Extracted data:
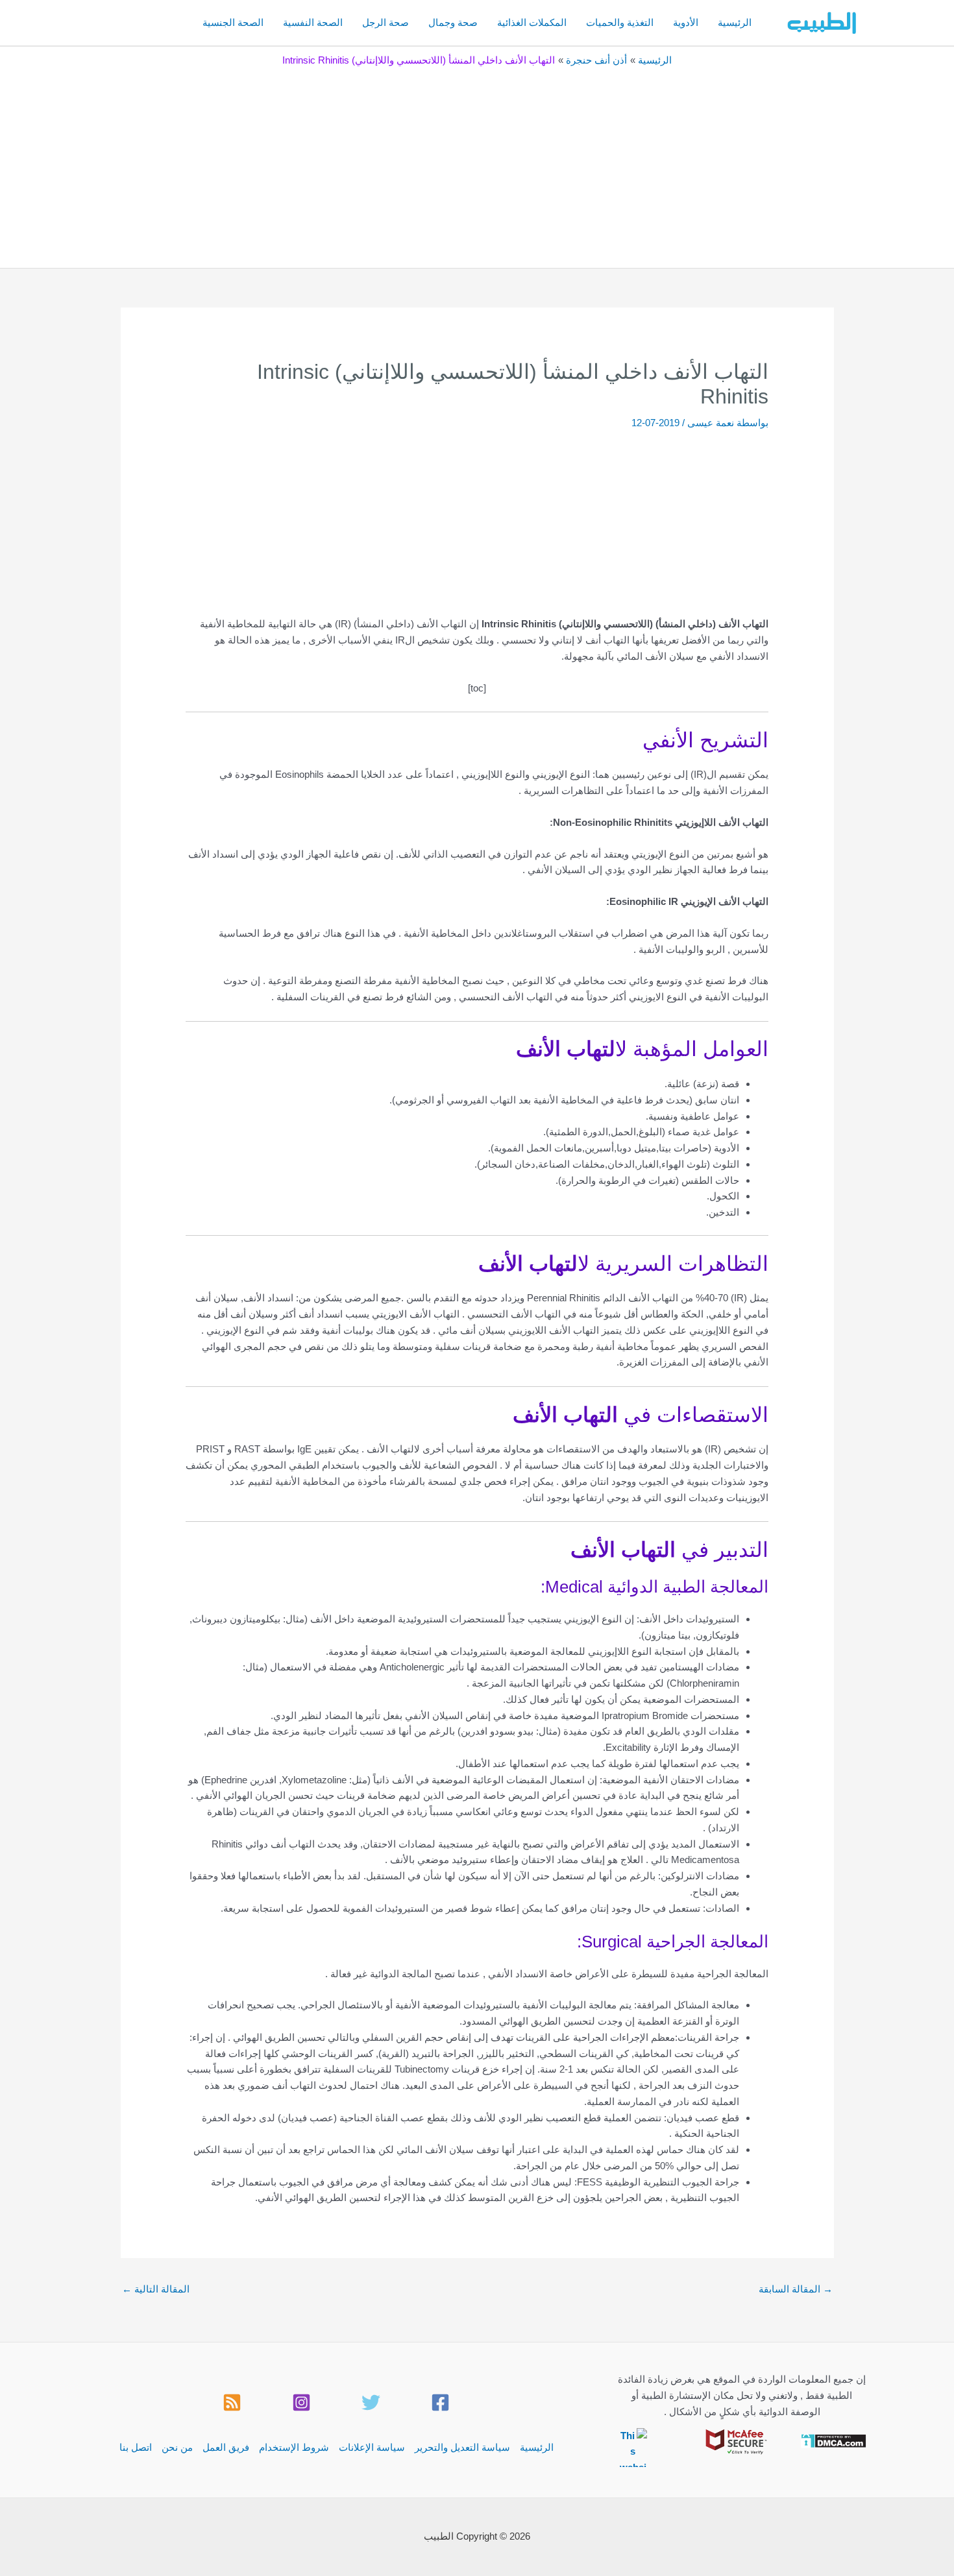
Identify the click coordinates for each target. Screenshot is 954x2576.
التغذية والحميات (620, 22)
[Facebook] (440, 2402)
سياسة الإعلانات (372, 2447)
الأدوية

Assignment: Word for word, repeat each record above; leave out every picture.

Output:
Identify the click coordinates for each target. Screenshot is 954x2576.
التغذية والحميات (620, 22)
[Facebook] (440, 2402)
سياسة الإعلانات (372, 2447)
الأدوية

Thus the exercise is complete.